Dataset Start Marker

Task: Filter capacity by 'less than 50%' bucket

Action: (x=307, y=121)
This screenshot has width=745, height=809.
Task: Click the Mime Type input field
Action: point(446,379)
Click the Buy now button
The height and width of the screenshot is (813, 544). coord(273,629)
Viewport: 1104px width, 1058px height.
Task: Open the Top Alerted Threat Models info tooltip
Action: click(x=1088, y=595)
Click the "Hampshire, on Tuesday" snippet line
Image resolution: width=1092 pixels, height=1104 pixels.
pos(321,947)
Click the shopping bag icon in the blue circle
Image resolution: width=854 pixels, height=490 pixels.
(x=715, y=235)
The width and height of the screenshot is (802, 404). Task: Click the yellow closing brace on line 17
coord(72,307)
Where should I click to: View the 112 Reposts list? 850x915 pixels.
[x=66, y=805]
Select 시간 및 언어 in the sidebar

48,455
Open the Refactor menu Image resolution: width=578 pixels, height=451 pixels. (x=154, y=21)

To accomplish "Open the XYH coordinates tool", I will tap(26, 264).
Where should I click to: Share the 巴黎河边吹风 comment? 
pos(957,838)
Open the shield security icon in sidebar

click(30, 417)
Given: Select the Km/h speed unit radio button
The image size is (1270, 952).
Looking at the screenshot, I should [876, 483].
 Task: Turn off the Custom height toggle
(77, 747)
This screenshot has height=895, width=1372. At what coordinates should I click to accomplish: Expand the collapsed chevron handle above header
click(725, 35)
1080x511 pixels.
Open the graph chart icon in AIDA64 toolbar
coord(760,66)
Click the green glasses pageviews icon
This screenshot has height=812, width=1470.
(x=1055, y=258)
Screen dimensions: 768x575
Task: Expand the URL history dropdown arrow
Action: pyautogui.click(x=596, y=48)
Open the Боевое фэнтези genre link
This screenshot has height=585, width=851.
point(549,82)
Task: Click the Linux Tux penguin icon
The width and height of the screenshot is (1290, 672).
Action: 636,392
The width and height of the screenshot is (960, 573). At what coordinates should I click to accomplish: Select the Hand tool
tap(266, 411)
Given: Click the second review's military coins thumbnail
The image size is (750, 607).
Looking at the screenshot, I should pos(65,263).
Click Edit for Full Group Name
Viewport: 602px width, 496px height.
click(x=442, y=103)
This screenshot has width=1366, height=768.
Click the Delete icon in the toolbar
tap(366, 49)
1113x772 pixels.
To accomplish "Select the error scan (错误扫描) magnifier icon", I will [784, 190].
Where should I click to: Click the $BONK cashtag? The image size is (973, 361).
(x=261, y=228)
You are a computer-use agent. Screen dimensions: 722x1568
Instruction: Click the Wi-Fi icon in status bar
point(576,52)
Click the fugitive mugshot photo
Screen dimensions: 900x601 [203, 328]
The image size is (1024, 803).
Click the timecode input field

Dataset End Marker

• _Exercise description_
Check all the records above and select each line where the string "will" is found.

• _Response area_
To accomplish "Open the XYH coordinates tool", I will tap(26, 264).
To accomplish "Select the error scan (错误扫描) magnifier icon", I will [784, 190].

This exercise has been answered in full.